Historia de un robo
La prensa pudo haber sido el más floreciente de los negocios en la era de la comunicación digital, pero fue víctima de un expolio que no ha terminado


Se acaba el primer cuarto de este siglo y pienso en qué le ha pasado a la industria a la que me he dedicado este tiempo. Se puede resumir en una frase: los medios, a pesar de disfrutar de unas enormes audiencias digitales, han decaído de forma rápida y furiosa. No debo irme muy lejos para justificarlo; solo sacar del armario la caja donde guardo mis primeras nóminas, ajustarlas al euro y al coste de la vida y sorprenderme por su generosidad. O rescatar del mismo lugar algún periódico de principios de siglo, lleno de páginas y de anuncios, es decir, de dinero. La historia de esta agonía importa porque no ha terminado. Como dijo al respecto la exdirectora de este periódico, Pepa Bueno, en un festival de periodismo en Granada, “las mujeres sabemos bien que la independencia es económica”. Tomemos ese viejo ejemplar que anda por casa. Rebosa anuncios de compra y venta de vivienda, de productos de segunda mano, de empleo. Cada uno de esos clasificados acabó convirtiéndose en un servicio digital (Idealista, Wallapop, LinkedIn) que pudo haber sido conservado. No lo fue. Sus responsables no supieron entender ni el futuro ni el pasado: siempre habían servido como plataforma para otros negocios, hasta que dejaron de hacerlo.
No fue culpa de la prensa, en cambio, la explotación a la que se vio sometida por las tecnológicas, que se convirtieron en los nuevos gigantes mediáticos. El enemigo era juez y parte, y se reveló como tal demasiado tarde. Volvamos a ese periódico cuyo departamento comercial no daba abasto para atender las llamadas de los anunciantes. Cuando Google implantó un sistema de subasta que facilitaba y abarataba la gestión publicitaria, esta se trasladó a internet. Radio, prensa y televisión ya no eran el único soporte, porque en un internet infinito casi cada web se financiaba con publicidad.
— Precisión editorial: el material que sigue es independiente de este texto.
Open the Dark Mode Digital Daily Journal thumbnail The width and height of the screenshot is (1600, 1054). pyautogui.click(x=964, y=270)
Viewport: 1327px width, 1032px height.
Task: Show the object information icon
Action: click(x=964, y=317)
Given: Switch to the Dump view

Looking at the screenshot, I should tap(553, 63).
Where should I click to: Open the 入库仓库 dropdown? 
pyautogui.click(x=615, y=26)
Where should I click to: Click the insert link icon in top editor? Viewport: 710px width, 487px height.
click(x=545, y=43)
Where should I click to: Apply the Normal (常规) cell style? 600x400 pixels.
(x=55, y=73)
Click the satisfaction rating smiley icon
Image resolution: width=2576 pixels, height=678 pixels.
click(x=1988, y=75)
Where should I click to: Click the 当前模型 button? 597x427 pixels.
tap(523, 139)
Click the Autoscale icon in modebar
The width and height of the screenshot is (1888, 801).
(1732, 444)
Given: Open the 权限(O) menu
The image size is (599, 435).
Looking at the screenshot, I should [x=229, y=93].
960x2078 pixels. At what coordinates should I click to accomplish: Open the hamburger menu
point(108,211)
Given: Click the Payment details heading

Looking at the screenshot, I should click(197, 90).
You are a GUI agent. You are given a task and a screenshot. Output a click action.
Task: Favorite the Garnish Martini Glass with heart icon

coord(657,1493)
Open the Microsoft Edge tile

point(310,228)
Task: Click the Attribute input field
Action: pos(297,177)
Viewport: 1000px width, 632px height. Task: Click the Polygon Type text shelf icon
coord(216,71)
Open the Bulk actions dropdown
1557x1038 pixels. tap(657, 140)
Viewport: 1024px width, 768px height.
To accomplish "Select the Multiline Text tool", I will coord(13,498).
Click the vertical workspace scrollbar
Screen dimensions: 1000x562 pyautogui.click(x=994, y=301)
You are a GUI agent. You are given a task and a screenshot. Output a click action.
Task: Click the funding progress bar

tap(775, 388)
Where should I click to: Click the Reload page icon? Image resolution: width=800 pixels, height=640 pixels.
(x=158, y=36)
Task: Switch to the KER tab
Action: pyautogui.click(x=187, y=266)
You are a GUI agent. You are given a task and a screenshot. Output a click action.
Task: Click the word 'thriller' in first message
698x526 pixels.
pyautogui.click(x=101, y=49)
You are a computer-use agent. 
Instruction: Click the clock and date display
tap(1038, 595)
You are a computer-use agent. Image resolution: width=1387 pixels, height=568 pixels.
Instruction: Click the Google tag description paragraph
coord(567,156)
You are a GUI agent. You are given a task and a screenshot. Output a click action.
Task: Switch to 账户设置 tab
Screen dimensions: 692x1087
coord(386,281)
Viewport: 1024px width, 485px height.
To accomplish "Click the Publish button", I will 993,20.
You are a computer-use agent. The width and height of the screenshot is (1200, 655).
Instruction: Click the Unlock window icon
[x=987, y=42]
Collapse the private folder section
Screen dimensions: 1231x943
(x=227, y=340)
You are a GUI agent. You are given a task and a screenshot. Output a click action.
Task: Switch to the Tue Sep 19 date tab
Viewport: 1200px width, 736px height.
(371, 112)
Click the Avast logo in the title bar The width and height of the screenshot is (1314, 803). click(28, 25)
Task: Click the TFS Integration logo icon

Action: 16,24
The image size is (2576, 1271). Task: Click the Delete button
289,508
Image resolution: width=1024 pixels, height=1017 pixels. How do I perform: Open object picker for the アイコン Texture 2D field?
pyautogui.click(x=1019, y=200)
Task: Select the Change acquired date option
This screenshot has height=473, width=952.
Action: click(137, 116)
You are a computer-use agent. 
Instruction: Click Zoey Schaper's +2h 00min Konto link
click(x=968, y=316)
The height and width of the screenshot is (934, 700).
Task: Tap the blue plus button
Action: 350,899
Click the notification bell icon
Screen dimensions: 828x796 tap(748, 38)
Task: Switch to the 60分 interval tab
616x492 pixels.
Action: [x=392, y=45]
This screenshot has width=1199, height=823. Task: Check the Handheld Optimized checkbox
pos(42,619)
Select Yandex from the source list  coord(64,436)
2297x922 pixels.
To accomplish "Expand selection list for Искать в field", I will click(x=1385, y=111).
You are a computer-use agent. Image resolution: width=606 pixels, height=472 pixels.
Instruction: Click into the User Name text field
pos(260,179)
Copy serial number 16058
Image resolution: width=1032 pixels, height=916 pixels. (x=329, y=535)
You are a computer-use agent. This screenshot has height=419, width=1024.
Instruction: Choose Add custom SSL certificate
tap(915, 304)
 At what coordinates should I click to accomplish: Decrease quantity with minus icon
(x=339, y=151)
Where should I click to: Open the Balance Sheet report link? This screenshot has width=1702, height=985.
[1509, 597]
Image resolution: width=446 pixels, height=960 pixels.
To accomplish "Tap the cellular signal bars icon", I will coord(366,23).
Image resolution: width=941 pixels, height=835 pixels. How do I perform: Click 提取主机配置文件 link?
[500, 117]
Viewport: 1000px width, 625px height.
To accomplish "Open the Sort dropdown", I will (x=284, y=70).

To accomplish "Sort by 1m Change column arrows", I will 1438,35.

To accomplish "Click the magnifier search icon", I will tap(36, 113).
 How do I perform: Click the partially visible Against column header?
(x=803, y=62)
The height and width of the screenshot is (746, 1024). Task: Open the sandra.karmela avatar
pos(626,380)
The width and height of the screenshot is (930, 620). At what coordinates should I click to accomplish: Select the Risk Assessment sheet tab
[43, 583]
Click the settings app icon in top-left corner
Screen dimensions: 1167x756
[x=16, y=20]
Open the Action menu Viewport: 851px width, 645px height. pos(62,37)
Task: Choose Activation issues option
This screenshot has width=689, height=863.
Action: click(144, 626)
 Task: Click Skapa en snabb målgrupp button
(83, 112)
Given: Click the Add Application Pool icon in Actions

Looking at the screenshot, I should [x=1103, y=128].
Redes como Facebook afinaron su eficacia traficando con los datos de los usuarios. Para colmo, esos competidores eran quienes decidían cuántas visitas iban a recibir los medios. El acceso a las noticias ya no se producía de forma directa, sino a través de redes y buscadores, por lo que cualquier decisión algorítmica de terceros afectaba dramáticamente a las cuentas. Los lectores pasaron a ser tráfico. La mejor prensa se vio obligada a establecer muros de pago: buena parte de la peor, y la que respondía a intereses más oscuros, se mantuvo gratuita. Google incentivó los contenidos basura de entretenimiento a través de Discover, hoy principal fuente de audiencia para muchos digitales.
Ahora vivimos lo que Naomi Klein ha llamado “el gran robo”, la apropiación de todo el conocimiento humano por unas cuantas empresas privadas en nombre de la inteligencia artificial. Google, que redirigía un tráfico cada vez más mezquino a las noticias, ha incorporado un “ModoIA” a su página principal que lo reduce aún más. Según un análisis de noviembre de GFK, el 70% de las búsquedas no genera ningún clic, y menos del 0,2% de las consultas a los chatbots acaban en la visita a un medio. A pesar de las presiones de Donald Trump, la Comisión Europea está investigando al buscador por alimentar su IA usando sin permiso los contenidos de editores y creadores, manteniendo un acceso privilegiado a sus obras mientras les impone condiciones injustas que aceptan por miedo. La prensa pudo haber sido el más floreciente de los negocios en la era de la comunicación digital, pero fue la primera víctima del robo del siglo, y sus ejecutores no están dispuestos a dejar una sola migaja.